> [Aufgaben]
• 1. Prüfen Sie, ob die folgenden Aussagen mit dem Auszug über die Vatileaks übereinstimmen, und beantworten Sie jede mit Ja oder Nein samt den entscheidenden Worten des Auszugs im genauen Wortlaut: (a) Nuzzi hatte schon vor drei Jahren Interna über das Finanzgebaren des Heiligen Stuhls bekannt gemacht. (b) Die neuesten Vatileaks zeichnen ein günstiges Bild der römischen Kurie. (c) Nuzzi wird als glatzköpfig beschrieben.
• 2. Geben Sie aus dem Auszug über die Vatileaks den Abschnitt von „Dem Vatikan braucht“ bis einschließlich „die Geschichte eingegangen.“ wortgetreu aus.

> [Ausgewählter Auszug]
Prunksüchtige Kardinäle, versickernde Spendengelder: Die neuesten Vatileaks zeichnen ein verheerendes Bild der römischen Kurie. Unser Italien-Korrespondent ordnet die Vorwürfe ein – und erklärt, was sie für «Armenpapst» Franziskus bedeuten.

Dem Vatikan braucht man nicht mit Gianluigi Nuzzi kommen: beim glatzköpfigen Journalisten dreht so mancher in den heiligen Hallen in Rom im roten Bereich. Bereits vor drei Jahren hatte er Interna über das höchst nebulöse Finanzgebaren des Heiligen Stuhls bekannt gemacht – er ist mit diesen Vatileaks in die Geschichte eingegangen.

> [Datenabschnitt]

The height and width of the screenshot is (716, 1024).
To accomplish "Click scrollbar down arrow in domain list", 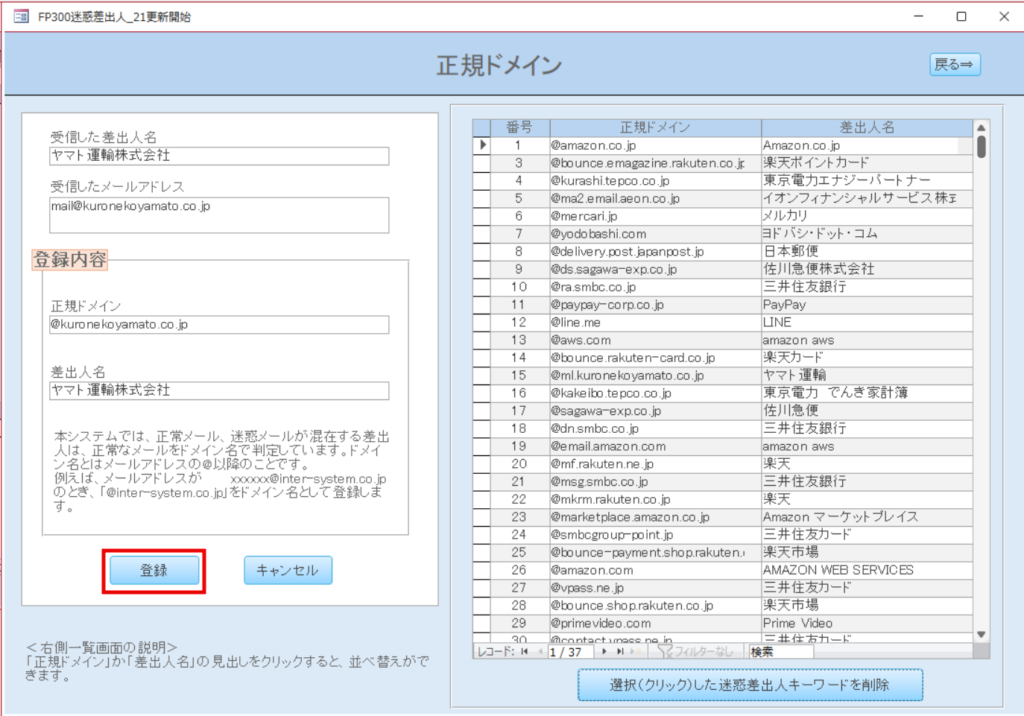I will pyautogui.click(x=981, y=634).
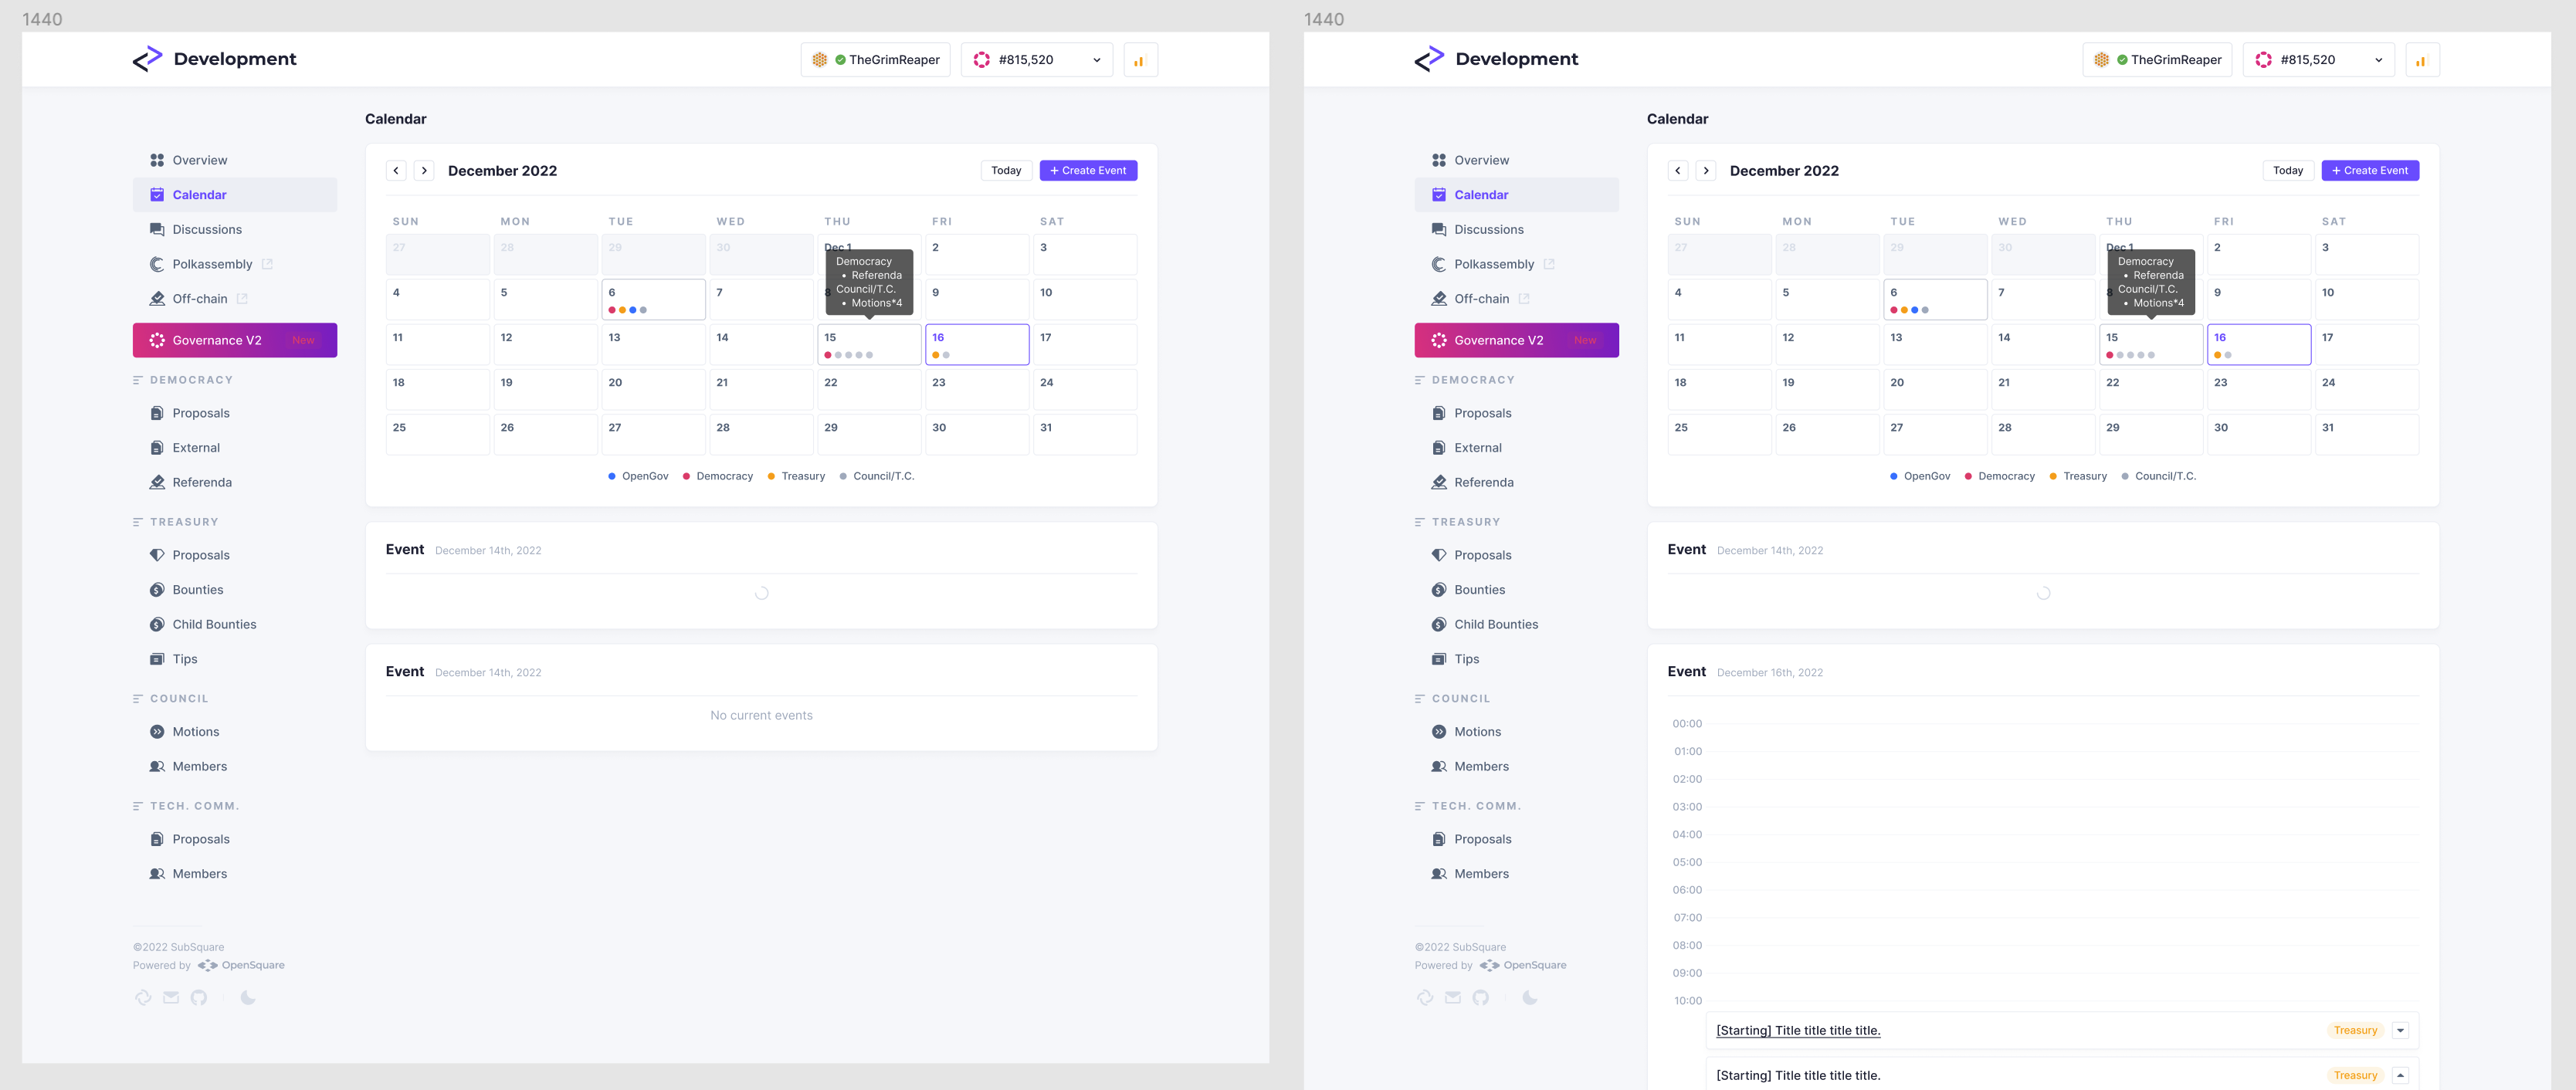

> [Antworten]
• 1.
(a) Ja: „Bereits vor drei Jahren hatte er Interna über das höchst nebulöse Finanzgebaren des Heiligen Stuhls bekannt gemacht“
(b) Nein: „Die neuesten Vatileaks zeichnen ein verheerendes Bild der römischen Kurie.“
(c) Ja: „beim glatzköpfigen Journalisten“

• 2.
Dem Vatikan braucht man nicht mit Gianluigi Nuzzi kommen: beim glatzköpfigen Journalisten dreht so mancher in den heiligen Hallen in Rom im roten Bereich. Bereits vor drei Jahren hatte er Interna über das höchst nebulöse Finanzgebaren des Heiligen Stuhls bekannt gemacht – er ist mit diesen Vatileaks in die Geschichte eingegangen.